Delegates wearing protective face masks attend the resuming of the UN Human Rights Council session after the break in March over the coronavirus pandemic, on Monday, 15 June 2020, in Geneva. The UN’s top rights body agreed on Monday to a request from African countries to urgently debate racism and police brutality this week following unrest in the US and beyond over George Floyd’s death. (Fabrice Coffrini/Keystone via AP)
OAN Newsroom
UPDATED 12:08 PM PT — Monday, June 15, 2020
The United Nations Human Rights Council is gearing up for a discussion about police brutality and racism in America.
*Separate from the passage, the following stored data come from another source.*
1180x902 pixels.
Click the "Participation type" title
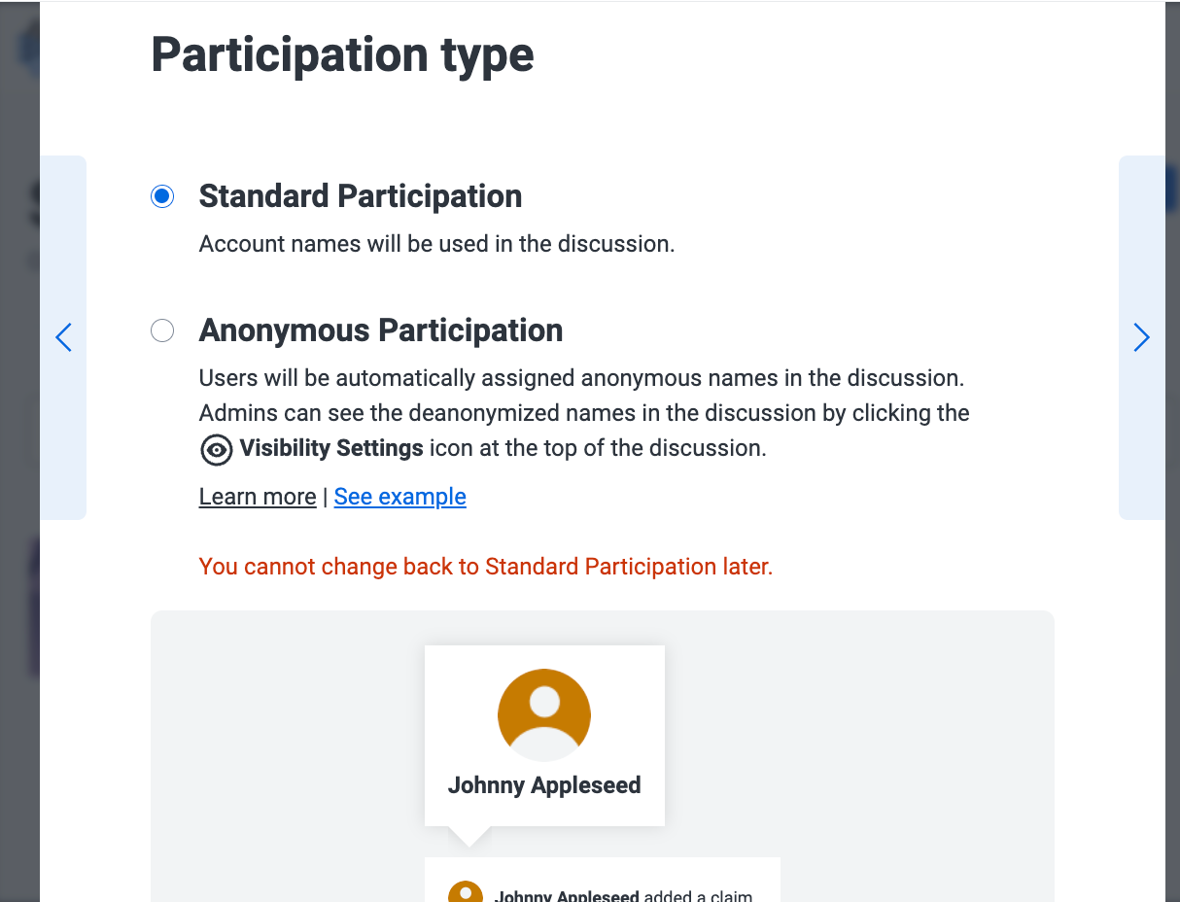(342, 54)
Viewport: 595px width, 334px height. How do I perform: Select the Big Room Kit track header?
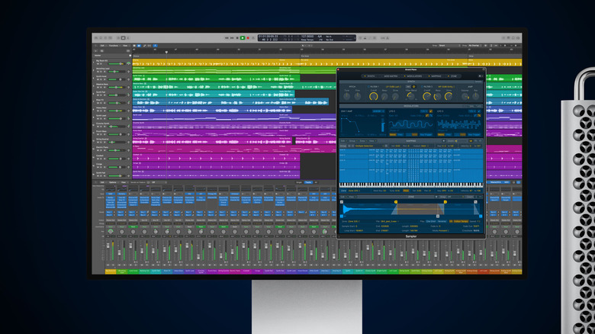(102, 60)
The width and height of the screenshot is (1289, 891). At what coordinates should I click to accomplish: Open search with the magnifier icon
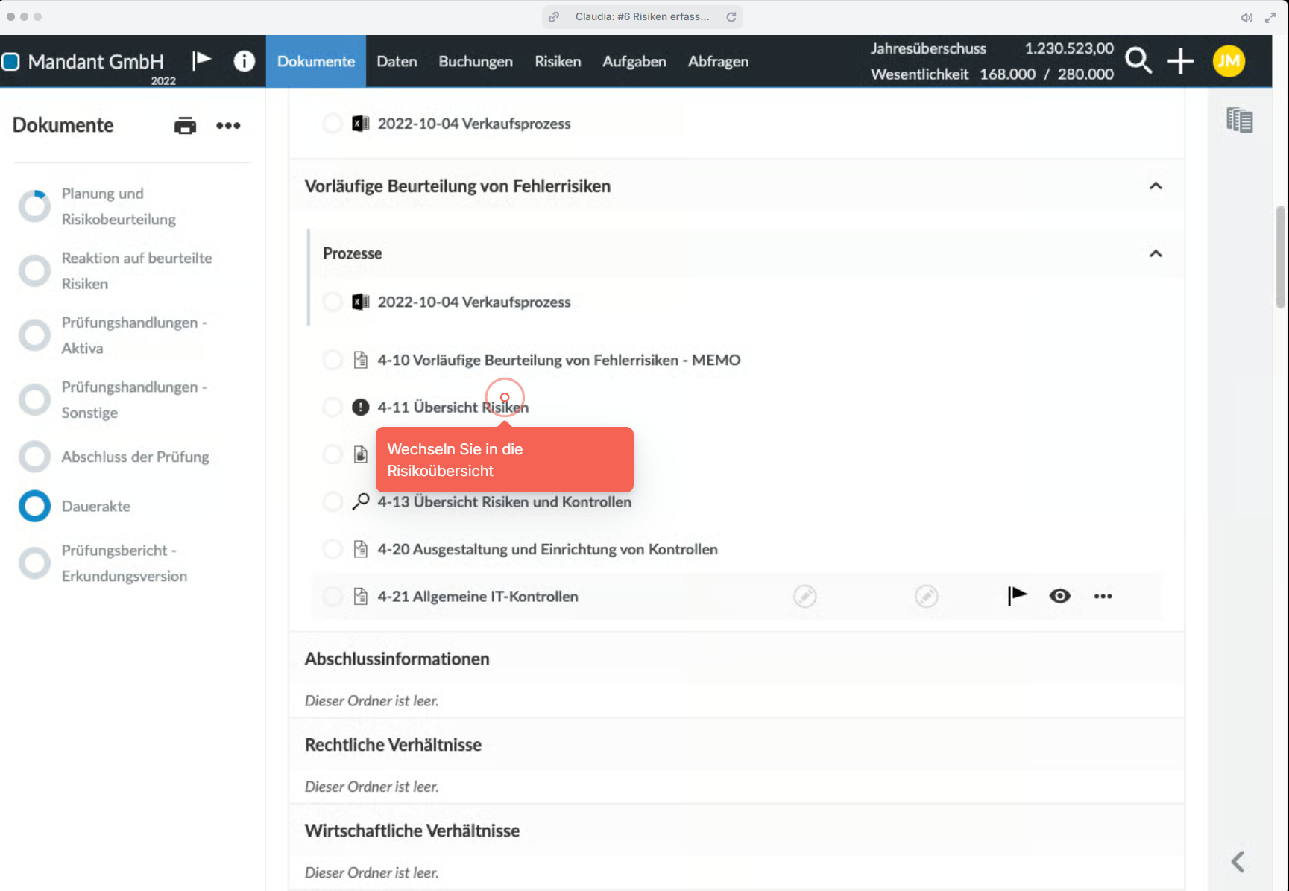click(1138, 60)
According to reports Monday, the conversation will take place Wednesday following a request from from more than 50 African nations.
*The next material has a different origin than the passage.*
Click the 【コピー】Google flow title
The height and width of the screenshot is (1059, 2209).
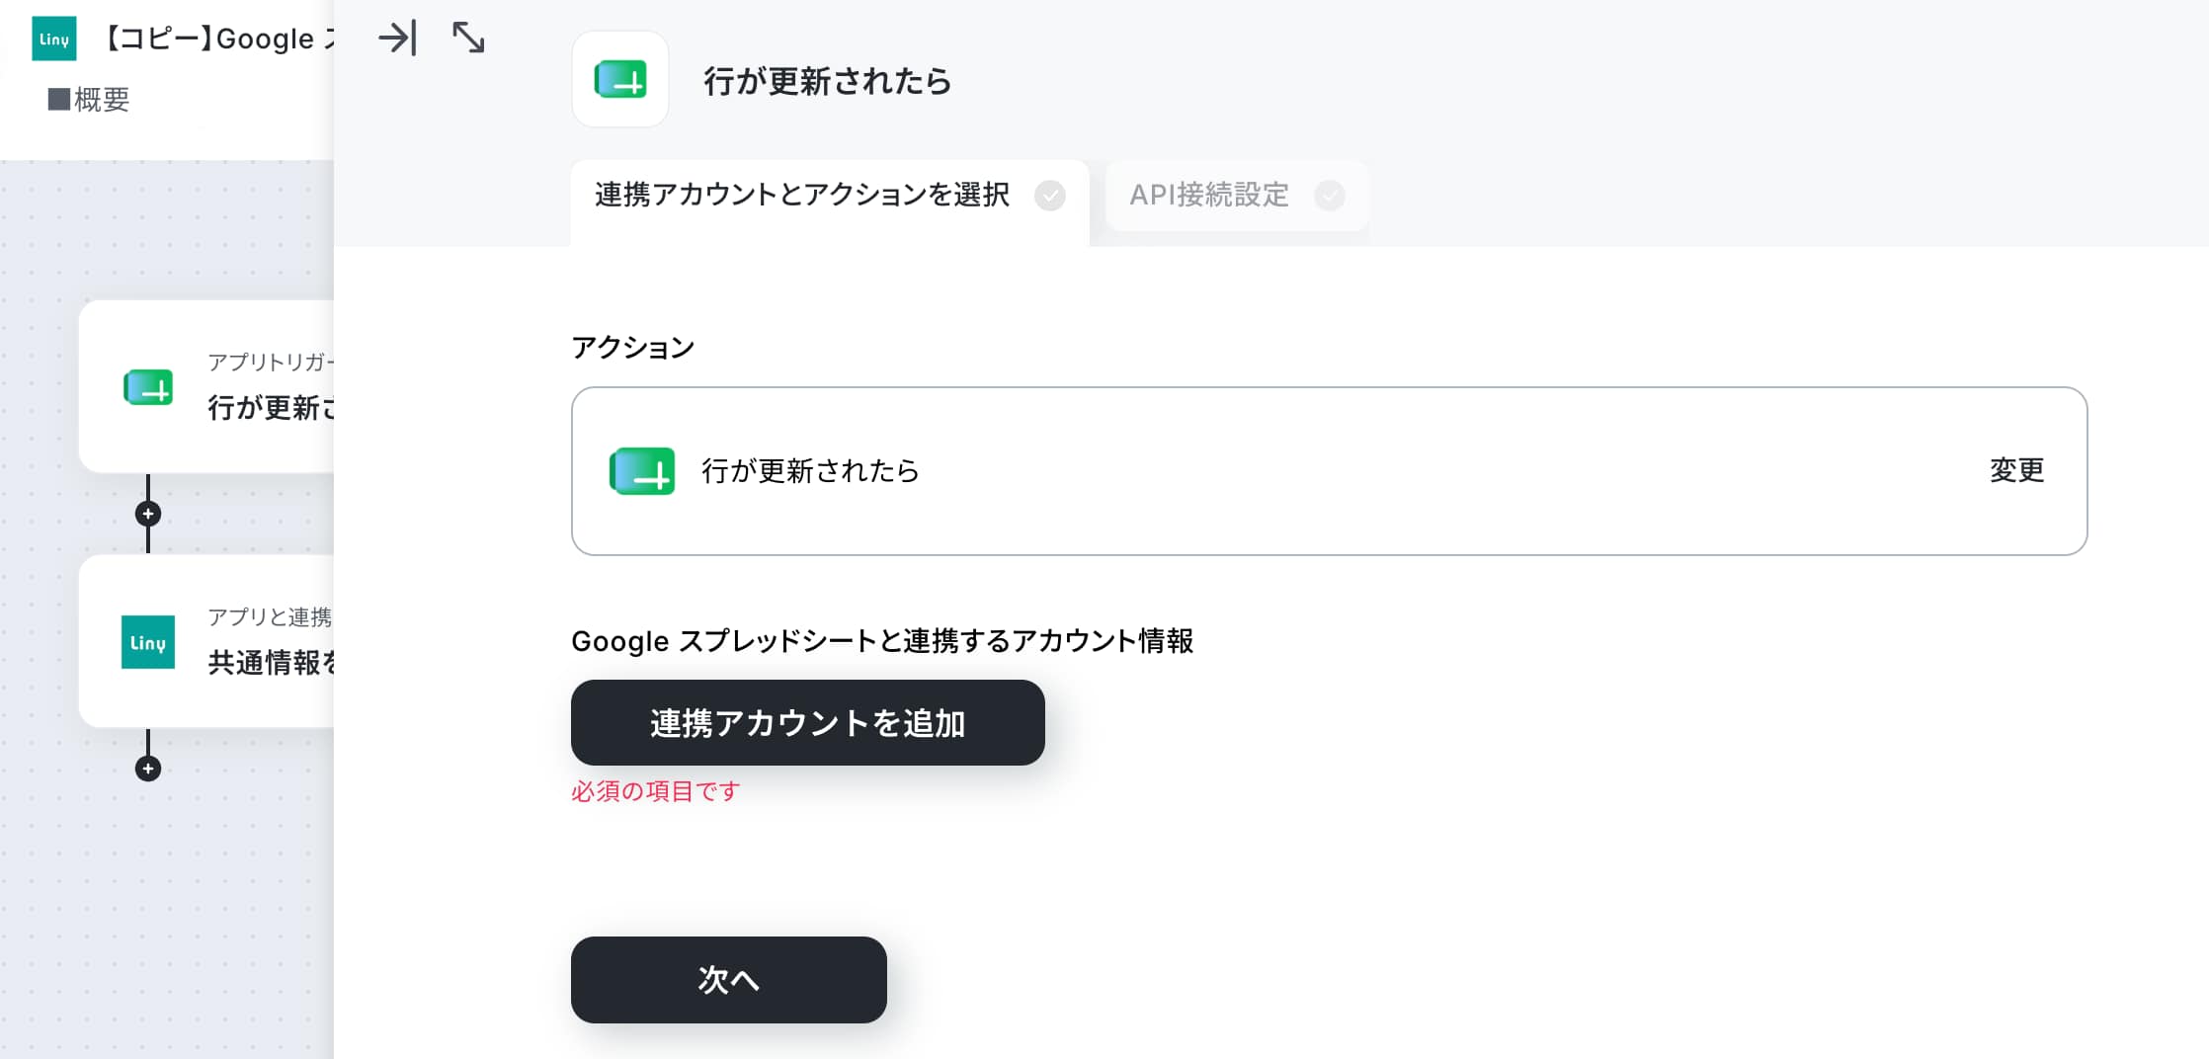219,39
The announcement came along with a statement signed by the head of the World Health Organization, Tedros Ghebreyesus, who called on the United Nations to “dismantle racist institutions.”
“We got a request from the African group to have an urgent debate in the follow up to what happened in America with George Floyd and the whole tragedy, which showed the problem of racism, of police violence and the follow up to that,” said Elisabeth Tichy Fisslberger, President of the UN Human Rights Council.
#HRC43 has opened & starts w/ GD on item 5. It was decided that an urgent debate on the current racially inspired #HumanRights violations, systematic #racism, #PoliceBrutality & violence against peaceful protests to take place Wednesday, 17 June at 3 p.m. https://t.co/wUEEG9n2Bg pic.twitter.com/8SYNTgRThD
— HRC SECRETARIAT (@UN_HRC) June 15, 2020
In 2018, Africa recorded the highest rate of modern day enslavement in the world, where certain nations refer to it as an institutionalized practice.